A recognition occurs when an oversight entity (such as a regulator, funder, insurance provider, contract administrator, or legislative body) acknowledges, accepts, or requires the accreditation of an organization or program.The regulator may use accreditation to determine licensing, certification, contracting, or funding, among other things. Learn more about what that looks like below.

Why do recognitions matter?

Recognitions attest to the trust that regulators put in COA accreditation. When our accreditation is used as a benchmark, it speaks to the integrity and rigor of our process.

For our accredited organizations, recognitions can provide additional value through:

  • Reducing duplicative licensure processes,
  • Providing an opportunity to contract with public agencies,
  • Qualifying organizations for higher reimbursement rates,
  • And more.

To see how COA recognitions could provide your accredited sites and programs with additional value, please visit our Recognitions Map.

Types of recognitions


Deemed status recognition allows COA-accredited organizations to provide proof of accreditation in lieu of undergoing certain portions of a review process or oversight requirement (such as licensure or a grant application process). For more information on deemed status recognitions relevant to your sites and programs, please visit our Recognitions Map.


Mandate recognition occurs when an oversight entity (such as a governmental agency) requires human service organizations administering certain services to become accredited in order to be licensed, to access certain funding streams, or to be eligible for governmental contracts. The Family First Prevention Services Act is an example of a recent federal mandate.

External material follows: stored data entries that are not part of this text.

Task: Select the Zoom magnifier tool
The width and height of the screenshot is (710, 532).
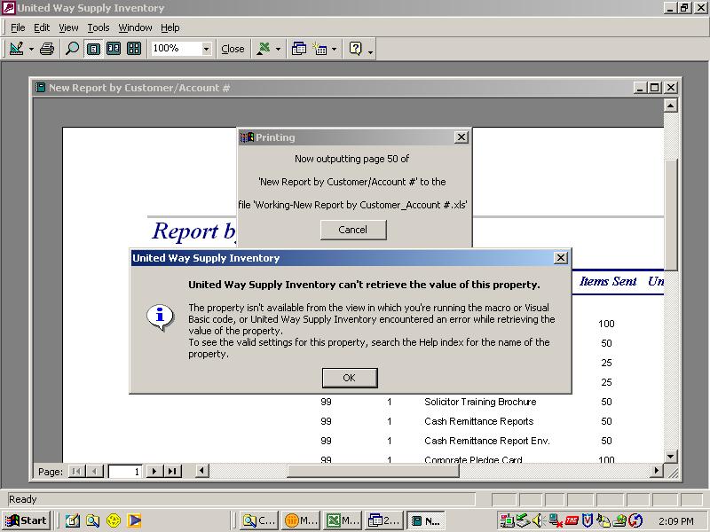Action: tap(72, 49)
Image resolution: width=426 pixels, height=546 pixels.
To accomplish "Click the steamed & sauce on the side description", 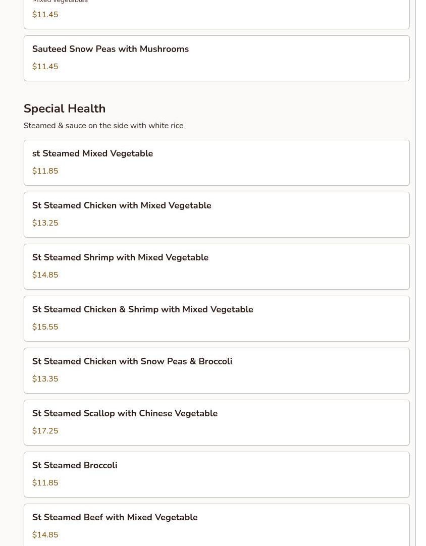I will click(103, 126).
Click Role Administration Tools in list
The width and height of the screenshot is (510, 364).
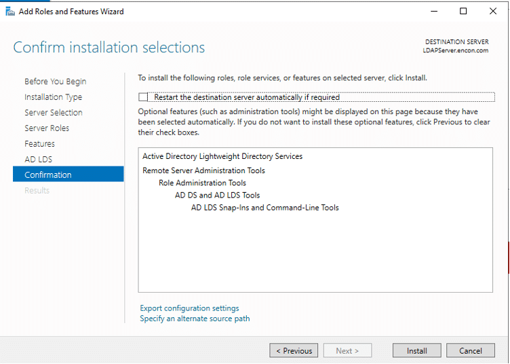point(202,183)
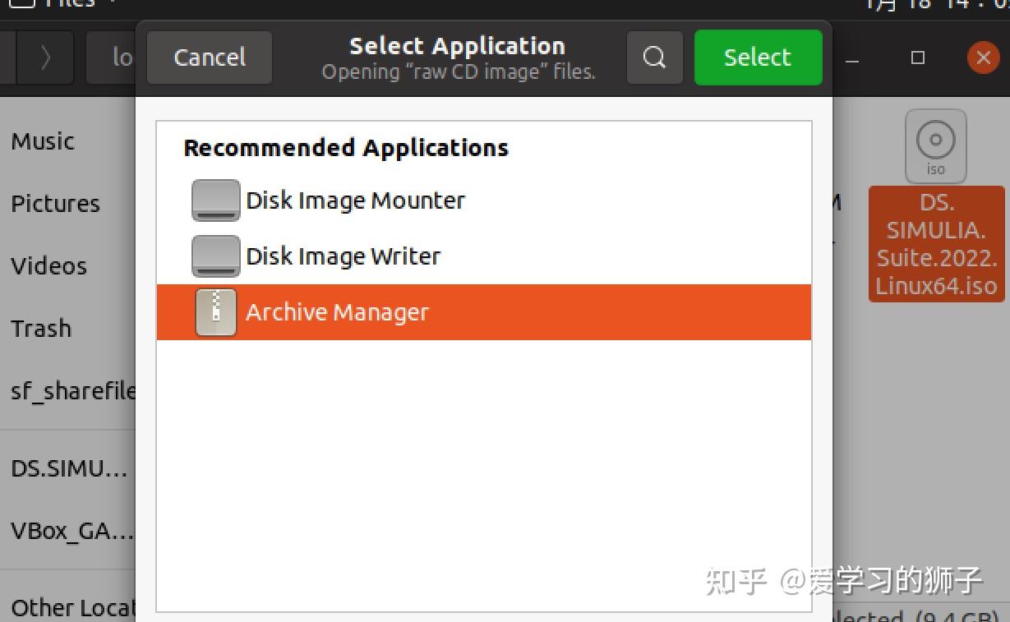Screen dimensions: 1010x622
Task: Open the Trash from the sidebar
Action: click(40, 328)
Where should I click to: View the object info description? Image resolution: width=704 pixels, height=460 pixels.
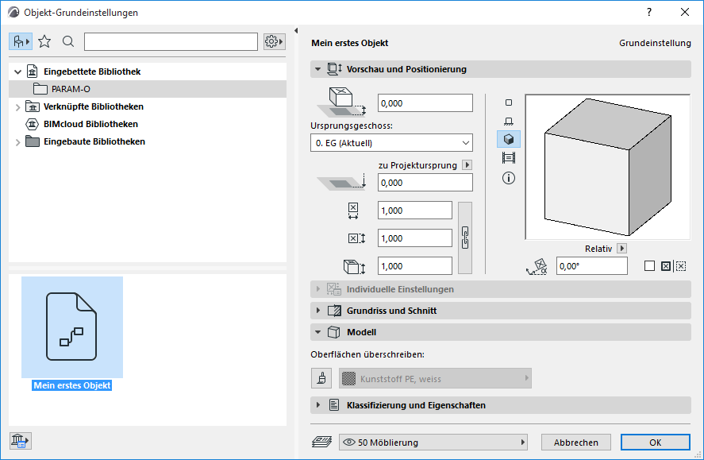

While governmental (public) agencies are often the originators of mandates for private organizations, sometimes they are also required to seek accreditation. This can be either because of federal or state legislation or regulation, or because of court actions, such as consent decrees. In some cases, the agency might be required to seek accreditation with a specific accreditor; in other cases, accreditation may not be mandated, but the agency uses accreditation to demonstrate its adherence to required legal, regulatory, or judicial requirements.

For more information about mandates for government agencies, please contact

For more information on mandates relevant to your sites and programs, please visit our Recognitions Map.


States use Quality Rating Improvement Systems (QRIS) (that include Tiered Reimbursement Systems) to distinguish child care and youth programs based on the quality of service providers. Under these systems, tiered ratings—such as stars, points, or levels— are established to help consumers, governmental agencies, and other entities determine a baseline of service quality for programs and set reimbursement rates tied to quality. A higher rating, level, or tier allows an organization or program to receive higher reimbursement rates, gain access to beneficial community resources, expand opportunities for grants or additional funding, and/or increase its customer base.

Each state system is unique. Some may employ COA accreditation as means of increasing a programs’ rating, level, or tier, which can directly relate to reimbursement rates. For more information relevant to your sites and programs, please visit our Recognitions Map.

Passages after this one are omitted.